- _Problem 1_
Süper mantarla ilgili metne göre, COVID-19 hastalarıyla dolu bazı hastanelerin bu mantarın kök salması için neden verimli bir zemin sağladığı söyleniyor? Kısaca açıklayın.
- _Problem 2_
Süper mantarla ilgili metnin "Son yıllarda, ilaçlara" sözcüklerinden başlayıp "bir sorun oluşturabilir." sözcükleri de dahil olmak üzere olan kısmını aynen aktarın.
- _Problem 3_
Candida auris adlı süper mantarı anlatan metni kaldığı yerden sürdürün.

- _Metin Parçası_
::::::::::
Son yıllarda, ilaçlara fazlasıyla dirençli, gizemli bir geçmişi olan bir "süper mantar" ortaya çıktı ve dünya çapında binlerce garip enfeksiyona neden oldu. Geride kalan aylarda ise, bağışıklık sistemini düşen COVID-19 hastalarıyla dolu bazı hastanelerin, yeni ortaya çıkan "süper mantarın" kök salması için verimli bir zemin sağladığı söyleniyor. Ancak, COVID-19 hastaları için oluşturduğu tehdidin ötesinde, söz konusu maya - Candida auris - yakın gelecekte küresel sağlık için gerçek bir sorun oluşturabilir.
::::::::::
- _Gösterilen Bilgiler_

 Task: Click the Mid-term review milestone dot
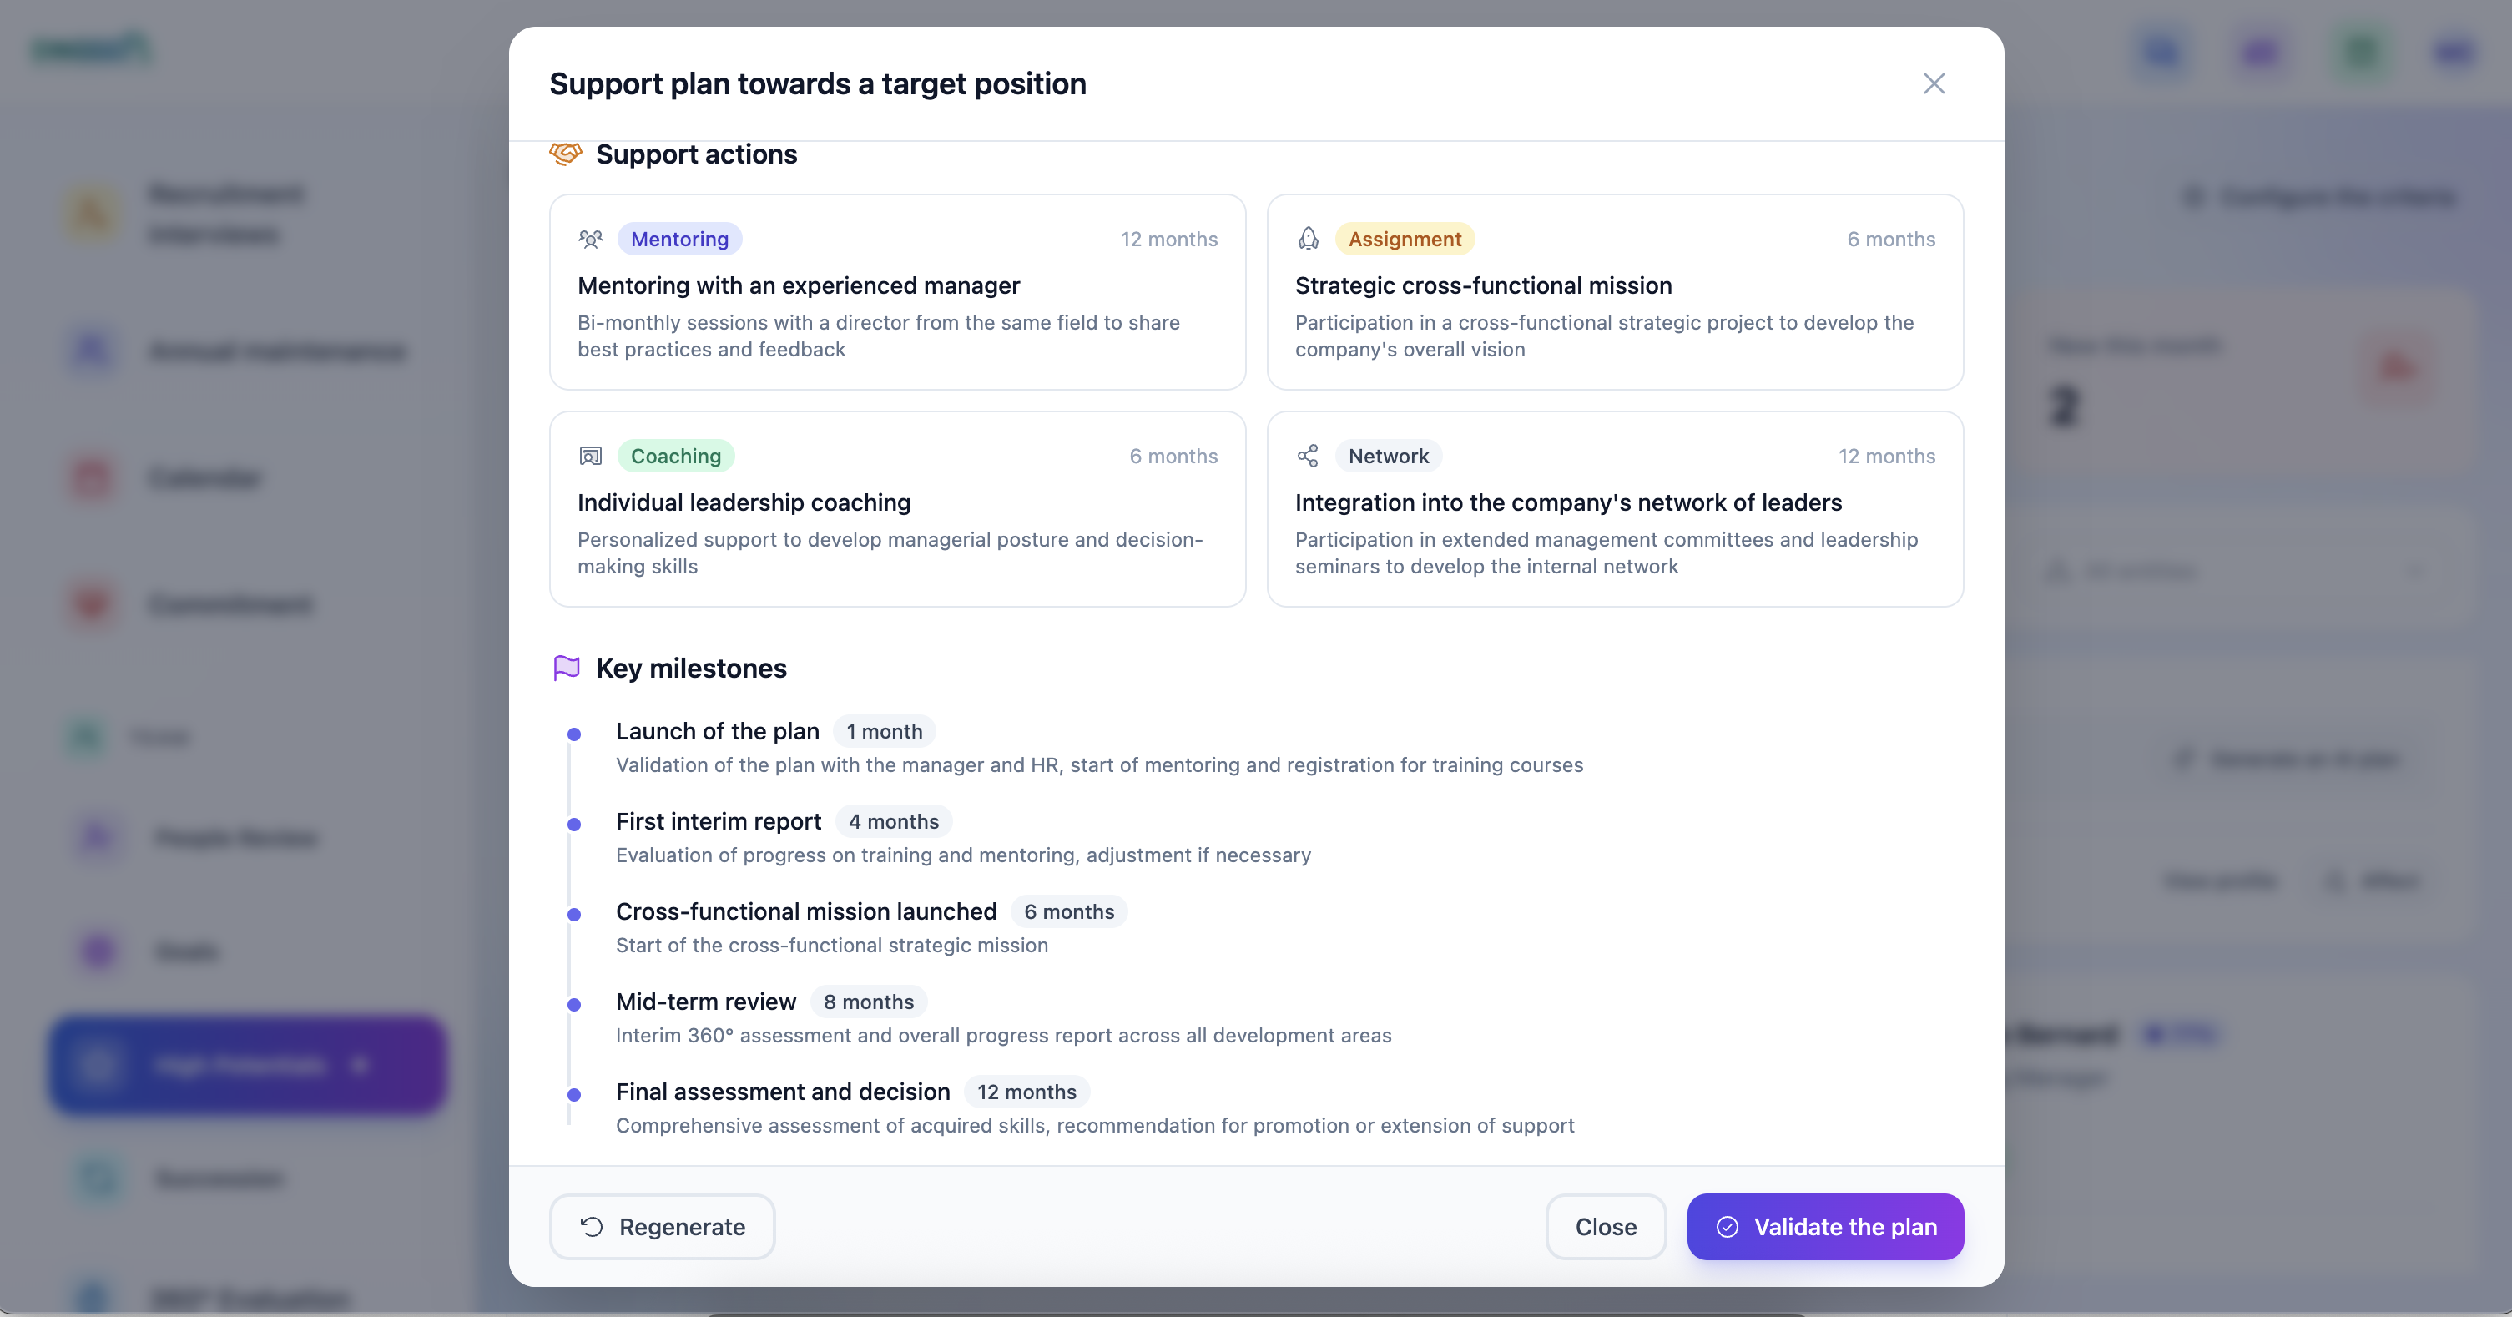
::::::::::
- _Görev Sonucu 1_
Bu hastaneler, bağışıklık sistemi düşmüş COVID-19 hastalarıyla doludur. Metne göre yeni ortaya çıkan süper mantarın kök salması için verimli bir zemin oluşmasının nedeni budur.

- _Görev Sonucu 2_
Son yıllarda, ilaçlara fazlasıyla dirençli, gizemli bir geçmişi olan bir "süper mantar" ortaya çıktı ve dünya çapında binlerce garip enfeksiyona neden oldu. Geride kalan aylarda ise, bağışıklık sistemini düşen COVID-19 hastalarıyla dolu bazı hastanelerin, yeni ortaya çıkan "süper mantarın" kök salması için verimli bir zemin sağladığı söyleniyor. Ancak, COVID-19 hastaları için oluşturduğu tehdidin ötesinde, söz konusu maya - Candida auris - yakın gelecekte küresel sağlık için gerçek bir sorun oluşturabilir.

- _Görev Sonucu 3_
Journal of Fungi'de bildirilene göre, São Paulo Federal Üniversitesi'ndeki Özel Mikoloji Laboratuvarı yöneticisi Arnaldo Colombo liderliğindeki bilim insanları, yakın zamanda Brezilya'nın Salvador şehrinde C. auris vakalarının yükseldiğini belgelediler. Araştırmacılar, ilk iki vakanın Aralık 2020 civarında Salvador'da bir hastanede kalan COVID-19 hastalarında görüldüğünü açıkladı. O zamandan beri, şaşırtıcı derecede çok sayıda hastanede yatan hasta, inanılmaz derecede nadir görülen mantarlarla enfekte oldu.
Profesör Colombo, Agência FAPESP ile yaptığı görüşmede "O zamandan beri aynı hastanede dokuz C. auris hastası daha teşhis edildi, [organizmalarında mantar olan ancak zarar görmeyen] bazıları kolonize oldu ve diğerleri enfekte oldu" dedi ve ekledi: "Brezilya'da başka vaka bildirilmedi, ancak endişe etmemiz için bir sebep bulunuyor."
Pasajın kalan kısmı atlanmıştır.